Whitman C. J.— This is an action of defamation. The defendant, in pleading, admits the speaking of the words, and avers they were true; and does not plead the general issue. He was, thereupon, permitted to open and close.in his defence. We are not prepared, however, to have this instance drawn into precedent, so as to become obligatory hereafter. It is true that, in Ayer v. Austin, 6 Pick. 225, Mr C. J. Parker states it to have been the practice, in such cases, to allow the defendant to open and close. He however, treats it as a question of practice ; and professor Greenleaf, in his Treatise on Evidence, Part 2, c. 3, so regards it. Accordingly the fifteen Judges of England, (Carter v. Jones, 6 C. & P. 64,) have adopted a rule, that, in actions for slander, libel, and for personal injuries, although a justification alone be pleaded, yet, that the plaintiff shall open and close. Mr, Greenleaf, in the chapter above referred to, would seem to have collected together all the learning upon the,subject, and the rule suggested by him, as indicated. by the weight of authority, is apparently simple, and easy of application, and in accordance with sound sense, and practical utility. It is, that the plaintiff should have the opening and closing of his cause whenever the damages are in dispute, *277unliquidated, and to be ascertained by the jury ; and this is uniformly the case in actions of slander. In actions of trespass qua. clau. where title to the locus in quo is alone the matter in controversy, and in many other cases where the defendant’s plea so far admits the allegations of the plaintiff, that he must recover the precise amount, or the thing claimed, if any thing, it would be otherwise.
The first position contended for by the defendant, under his bill of exceptions, would seem to be, that, as he has pleaded a special justification, the plaintiff could not be permitted to give evidence, other than what is furnished by the plea itself, of the extent and degree of malice, actuating the defendant, in traducing the character of the plaintiff. This is ground which wre cannot believe to be tenable. It would be singular indeed if the defendant could be guilty of all manner of outrage in his endeavors to prostrate the reputation of his neighbor, and then, by pleading a special justification, which he could not sustain, shut the plaintiff’s mouth, and place him in a predicament, in which a jury might not be let into a knowledge of any special reason for awarding him any thing more than nominal damages. If the defendant should fail to support his justification, he merely admits the allegations in the writ to be true. These are merely formal, and do not indicate the precise amount of damages to be recovered. The same admission would be made by a default or a demurrer in all actions of tort; yet nominal damages only would, in such cases, be awarded, in the absence of further proof to show the actual amount of damage sustained. It is true that it has been adjudged, in the courts of Massachusetts, and while we were a part of that State, that pleading a justification in an action of slander, and failing to prove it, was to be regarded as an aggravation of the malice ; but it was never heard of, that other evidence, tending still further to aggravate the malice was, in such cases, inadmissible.
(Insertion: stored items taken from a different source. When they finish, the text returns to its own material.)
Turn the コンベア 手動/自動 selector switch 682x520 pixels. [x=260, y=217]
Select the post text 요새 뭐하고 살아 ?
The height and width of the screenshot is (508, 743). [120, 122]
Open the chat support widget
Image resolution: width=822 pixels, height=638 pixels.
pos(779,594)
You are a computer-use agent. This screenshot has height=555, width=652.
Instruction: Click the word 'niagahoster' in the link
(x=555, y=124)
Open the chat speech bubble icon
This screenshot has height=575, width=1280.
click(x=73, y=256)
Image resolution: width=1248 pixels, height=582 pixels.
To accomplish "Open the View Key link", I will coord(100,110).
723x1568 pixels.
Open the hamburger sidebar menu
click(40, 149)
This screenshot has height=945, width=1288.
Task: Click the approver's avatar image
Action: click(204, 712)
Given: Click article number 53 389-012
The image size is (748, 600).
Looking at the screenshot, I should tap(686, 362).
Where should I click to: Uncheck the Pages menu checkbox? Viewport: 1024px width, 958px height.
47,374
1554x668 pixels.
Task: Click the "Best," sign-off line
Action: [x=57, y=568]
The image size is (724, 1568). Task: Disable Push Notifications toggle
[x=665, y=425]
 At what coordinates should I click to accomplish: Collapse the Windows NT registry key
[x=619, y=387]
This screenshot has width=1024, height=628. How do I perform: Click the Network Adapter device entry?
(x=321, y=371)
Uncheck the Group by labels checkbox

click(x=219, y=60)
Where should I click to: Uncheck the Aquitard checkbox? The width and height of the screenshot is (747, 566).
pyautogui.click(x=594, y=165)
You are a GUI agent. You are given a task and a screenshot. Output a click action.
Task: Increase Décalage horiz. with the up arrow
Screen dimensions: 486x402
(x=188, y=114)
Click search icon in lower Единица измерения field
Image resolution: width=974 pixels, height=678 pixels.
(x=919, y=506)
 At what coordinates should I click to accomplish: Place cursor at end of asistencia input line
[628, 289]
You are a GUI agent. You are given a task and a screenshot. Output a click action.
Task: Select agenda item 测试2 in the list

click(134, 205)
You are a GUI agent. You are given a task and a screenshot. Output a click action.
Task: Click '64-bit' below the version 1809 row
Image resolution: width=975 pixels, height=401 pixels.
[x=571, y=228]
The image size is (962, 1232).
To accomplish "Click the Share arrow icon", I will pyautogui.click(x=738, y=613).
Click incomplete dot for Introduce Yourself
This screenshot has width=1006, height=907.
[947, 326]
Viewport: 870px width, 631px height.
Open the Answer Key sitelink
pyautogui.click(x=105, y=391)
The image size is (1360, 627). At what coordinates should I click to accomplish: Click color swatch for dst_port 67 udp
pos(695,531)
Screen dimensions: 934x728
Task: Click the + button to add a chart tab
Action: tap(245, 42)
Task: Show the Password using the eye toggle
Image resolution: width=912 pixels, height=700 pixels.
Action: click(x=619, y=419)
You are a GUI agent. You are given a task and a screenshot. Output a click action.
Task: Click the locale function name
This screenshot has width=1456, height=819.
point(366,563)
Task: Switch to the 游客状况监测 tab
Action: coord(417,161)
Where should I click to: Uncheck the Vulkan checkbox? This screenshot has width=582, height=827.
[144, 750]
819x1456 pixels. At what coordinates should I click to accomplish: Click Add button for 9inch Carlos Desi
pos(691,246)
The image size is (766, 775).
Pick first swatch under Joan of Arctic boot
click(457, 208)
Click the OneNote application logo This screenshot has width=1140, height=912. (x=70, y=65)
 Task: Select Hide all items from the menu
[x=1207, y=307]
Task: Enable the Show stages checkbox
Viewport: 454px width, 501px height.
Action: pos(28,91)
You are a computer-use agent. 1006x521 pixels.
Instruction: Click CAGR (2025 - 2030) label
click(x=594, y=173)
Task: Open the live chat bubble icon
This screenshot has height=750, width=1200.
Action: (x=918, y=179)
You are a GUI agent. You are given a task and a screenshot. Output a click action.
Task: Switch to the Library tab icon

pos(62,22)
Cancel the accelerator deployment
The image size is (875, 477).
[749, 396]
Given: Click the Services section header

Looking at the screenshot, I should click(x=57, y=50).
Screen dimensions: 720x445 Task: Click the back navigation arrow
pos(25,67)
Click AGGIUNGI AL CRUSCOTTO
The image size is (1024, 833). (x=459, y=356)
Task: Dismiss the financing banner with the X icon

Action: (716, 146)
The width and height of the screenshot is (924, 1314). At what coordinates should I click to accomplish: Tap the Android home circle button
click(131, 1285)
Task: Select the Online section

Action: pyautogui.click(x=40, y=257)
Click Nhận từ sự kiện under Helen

Much, very much must always depend upon the circumstances under which slanderous words may be uttered. The place where, the time when, the number of the repetitions, the number of persons present, the hostile *278object in view, and every other concomitant of the outrage are to be taken into view in estimating the injury the plaintiff may have received. And , these cannot be excluded by a plea of justification, any more than by a default or by a plea of any other kind.
It is argued, that the introduction of such evidence would raise a false issue, and one which the defendant could not be expected to come prepared to meet. How so, any more than in any other case of damage to be recovered ? The issues to be joined in Court are never directly in reference to the damage to be recovered. In trover, trespass, assumpsit or case, whoever heard of any such issue ? The damages are but an incident, which, if the issue joined be found for the plaintiff, are in controversy, and to be ascertained from evidence adduced by either party. Every defendant must know, that in an action of tort, if the cause of action be decided against him, a question of damages will thereupon arise, and that he must be prepared to meet it.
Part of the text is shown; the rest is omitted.